The American Heritage Dictionary I have from 1969 has a discussion of the usage of the word "alternative" after the defiintion. "Alternative is not necessarily restricted to a choice involving only two, according to 58 per cent of the usage panel." So according to the American delight in using statistics to determine properness, the word had already gone beyond the choice between one or the other forty years ago. As an American myself, I am not adverse to statistics in matter like this. One thing I do wonder though, is whether the original Latin word alter was restricted in its meaning of 'other' as referring to one other.

43omaca
aug 18, 2009, 11:28 pm

> 42 vpfluke

> The American Heritage Dictionary I have...

There's your problem right there...

:-)

Joke!

44Mr.Durick
aug 18, 2009, 11:30 pm

I love the American Heritage Dictionary, but they get things wrong, like their usage note on loan as a verb.

Robert

45jjmcgaffey
aug 20, 2009, 4:34 am

8, 25, etc> I grew up with the two-volume OED in the house - my parents still have it. Just recently - less than a year ago - I found my own copy; it had been _donated_ to my local library for their sale. Since I help sort books, I got it for $5 (they didn't think it would sell, anyway). Yipppeeee!

I also have the Concise OED on my Palm. That one drives me mad at times, with what it has and doesn't have (does have 'Euro-trash', doesn't have 'Europe'). But more often than not it has the word (that I'm looking for) and its origins, and it's wonderful to have it at hand.

46erilarlo
aug 20, 2009, 10:16 am

I just griped about "cite" when "citation" was meant in a newsgroup, and someone quoted a dictionary to tell me it was in there. I really wonder if that person noticed that it's listed as a verb--and ONLY that in an abridged dictionary I have handy. Does the OED approve it somewhere in a longer entry?

47benmartin79
aug 20, 2009, 4:18 pm

OED lists it also as a noun, with the earliest quote from 1957 in the form of "cite." (notice the period). Next one is from 1975, sans period.

48benmartin79
Bewerkt: aug 20, 2009, 4:27 pm

A resource some of you might also be interested in is the Merriam-Webster Dictionary of English Usage, (which is available on google books: http://books.google.com/books?id=2yJusP0vrdgC&dq=merriam+webster+dictionary+... ).

49omaca
aug 20, 2009, 6:51 pm

> 48 benmartin79

Thanks for that.

I prefer Fowler's Modern English Usage, but alas I left both my original and my Third Edition at home when I moved from Ireland to Australia.
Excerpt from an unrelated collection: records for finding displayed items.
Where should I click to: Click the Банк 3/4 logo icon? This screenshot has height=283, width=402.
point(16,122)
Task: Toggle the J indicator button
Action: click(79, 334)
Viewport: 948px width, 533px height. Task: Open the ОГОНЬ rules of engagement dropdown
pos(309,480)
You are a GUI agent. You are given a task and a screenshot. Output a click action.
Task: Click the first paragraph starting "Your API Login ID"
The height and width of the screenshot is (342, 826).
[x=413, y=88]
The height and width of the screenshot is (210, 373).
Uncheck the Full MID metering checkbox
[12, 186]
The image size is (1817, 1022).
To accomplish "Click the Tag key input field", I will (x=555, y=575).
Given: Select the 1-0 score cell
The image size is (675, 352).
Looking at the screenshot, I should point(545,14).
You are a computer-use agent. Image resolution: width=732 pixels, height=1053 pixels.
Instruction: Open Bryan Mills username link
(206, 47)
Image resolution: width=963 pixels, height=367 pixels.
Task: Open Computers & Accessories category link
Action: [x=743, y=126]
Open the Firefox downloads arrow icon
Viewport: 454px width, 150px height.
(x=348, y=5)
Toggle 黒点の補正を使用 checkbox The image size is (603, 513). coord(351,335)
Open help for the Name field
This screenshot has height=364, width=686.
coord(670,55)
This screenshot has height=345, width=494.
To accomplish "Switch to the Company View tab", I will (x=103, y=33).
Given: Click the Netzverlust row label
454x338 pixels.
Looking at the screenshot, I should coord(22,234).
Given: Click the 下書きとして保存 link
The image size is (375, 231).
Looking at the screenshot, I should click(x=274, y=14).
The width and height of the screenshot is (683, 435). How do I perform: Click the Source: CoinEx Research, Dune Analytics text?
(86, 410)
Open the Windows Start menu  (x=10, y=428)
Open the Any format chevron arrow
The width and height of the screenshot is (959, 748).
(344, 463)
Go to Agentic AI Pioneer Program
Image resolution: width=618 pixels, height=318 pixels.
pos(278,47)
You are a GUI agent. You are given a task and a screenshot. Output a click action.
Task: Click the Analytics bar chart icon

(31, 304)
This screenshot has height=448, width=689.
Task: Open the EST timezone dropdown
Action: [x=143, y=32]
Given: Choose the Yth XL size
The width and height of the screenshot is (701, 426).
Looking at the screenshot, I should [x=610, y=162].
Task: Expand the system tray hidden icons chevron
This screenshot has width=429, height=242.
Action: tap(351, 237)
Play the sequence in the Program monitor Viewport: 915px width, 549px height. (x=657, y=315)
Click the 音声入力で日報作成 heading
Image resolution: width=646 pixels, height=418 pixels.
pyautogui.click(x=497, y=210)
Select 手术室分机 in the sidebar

That's a good link though!

50pinkozcat
sep 19, 2009, 11:29 pm

Quote and quotation as nouns have different meanings.

I used to work for an engineer and quote in engineer-speak means to give a price for a job to be done. An engineers will ask for quotes for a job.

Quotation means a verbatim iteration of something which someone else said.

51CliffordDorset
sep 20, 2009, 7:11 am

>50 pinkozcat:

In the (British) engineering/scientific environment I worked in, 'quotation' was used in this sense, 'quote' being a rather less formal way of saying the same. The context allowed the avoidance of potentially comical errors.
.

52Thrin
mei 17, 2010, 5:32 am

Reading The Man from Beijing by Henning Mankell at the moment. Seems like a very smooth translation from the Swedish, but surprised to see on p.153 of the edition I'm reading (context: someone waiting for a fax): "The map of central ------- arrived momentarily." What happened then? Was it re-swallowed by the fax machine?